Where in the data below does the word "screenshot" appear? Copy every line that has it.

**EXERCISE DATA**.
****
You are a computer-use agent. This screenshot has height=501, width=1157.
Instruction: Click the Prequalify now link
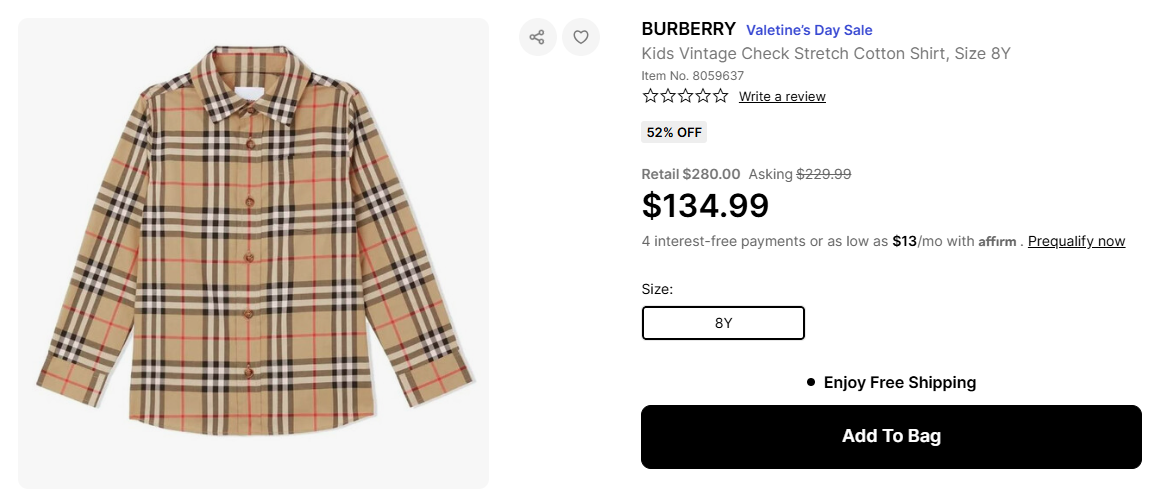coord(1076,241)
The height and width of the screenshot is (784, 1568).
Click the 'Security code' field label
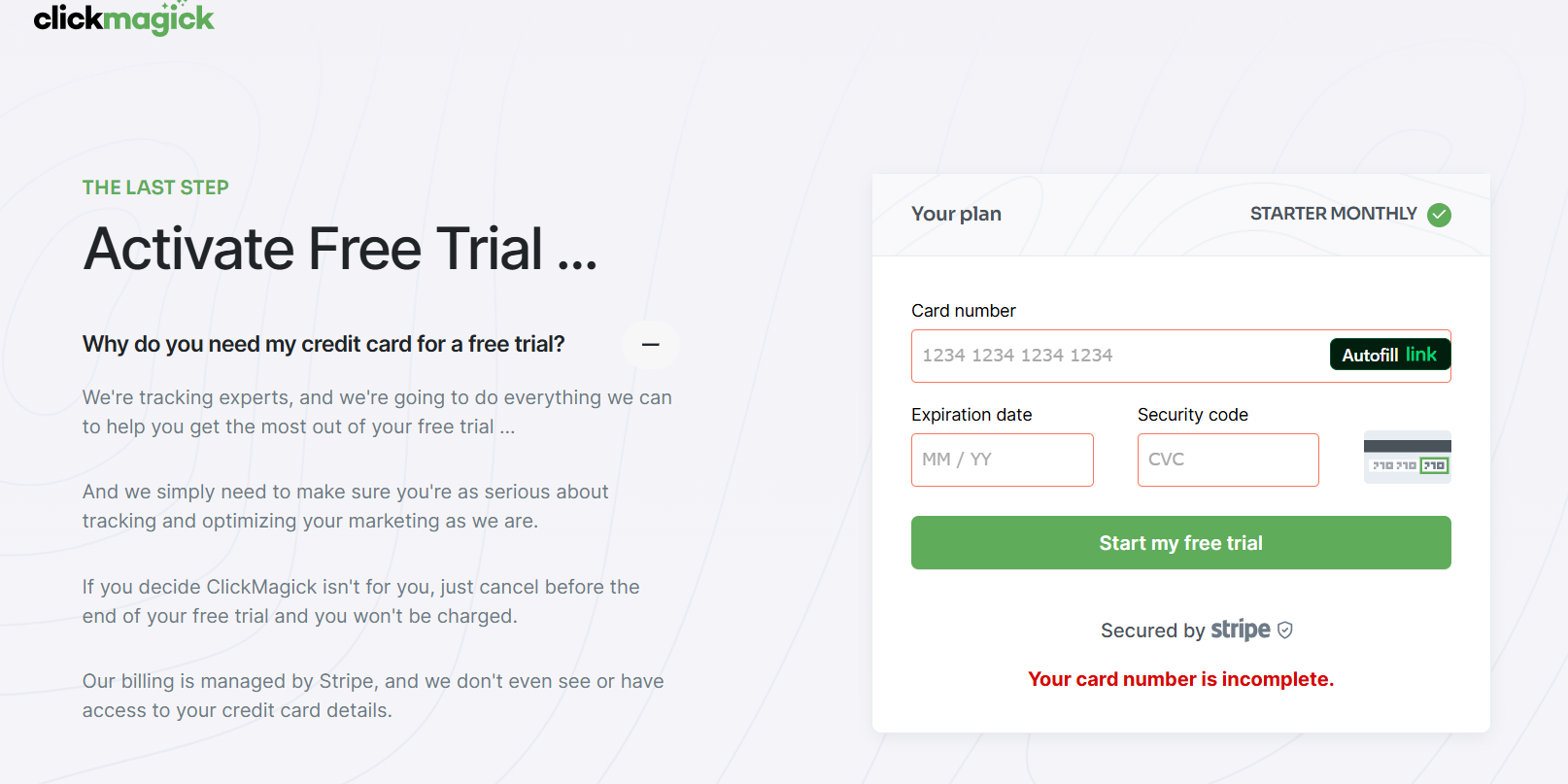coord(1193,415)

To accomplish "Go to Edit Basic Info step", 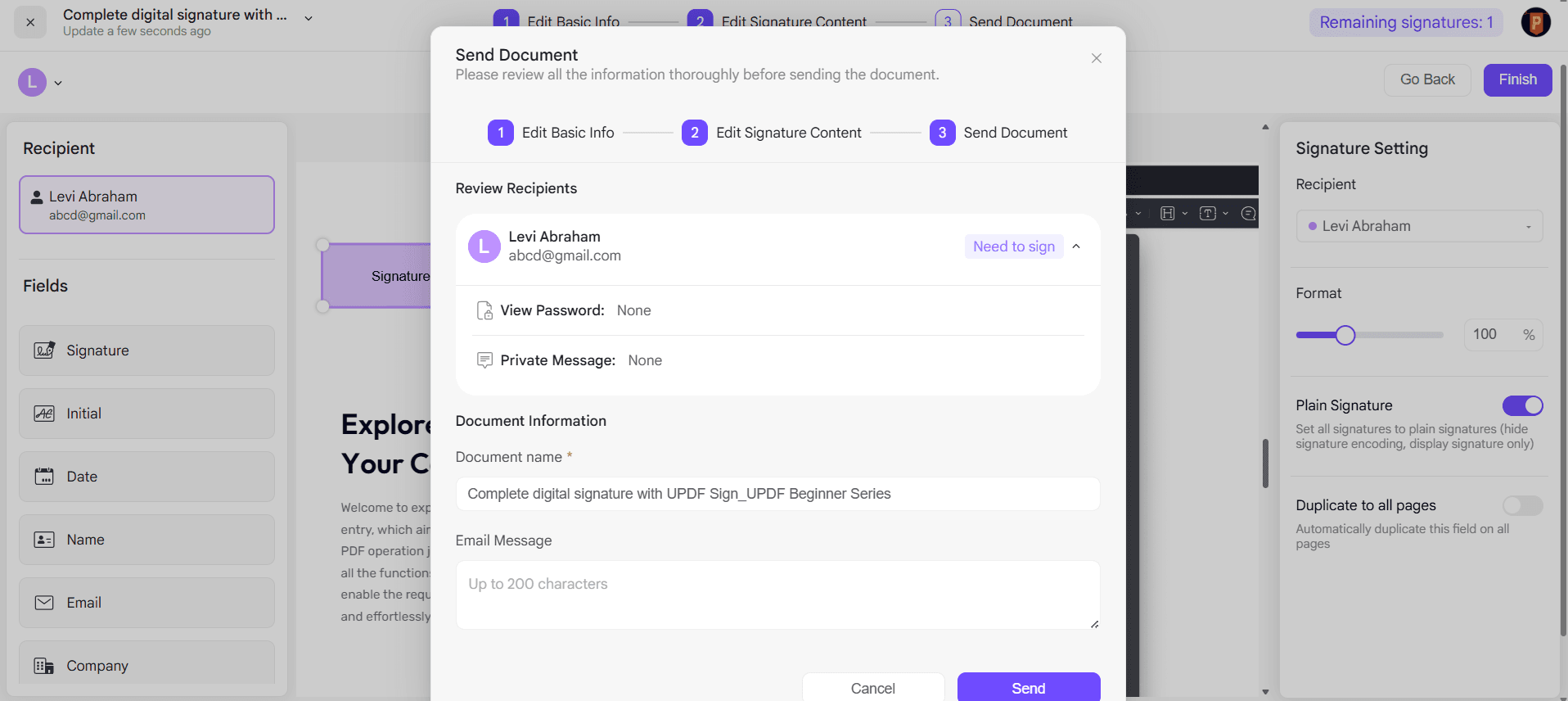I will 551,133.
****
**TASK RESULT**.
You are a computer-use agent. This screenshot has height=501, width=1157.
The height and width of the screenshot is (784, 1568).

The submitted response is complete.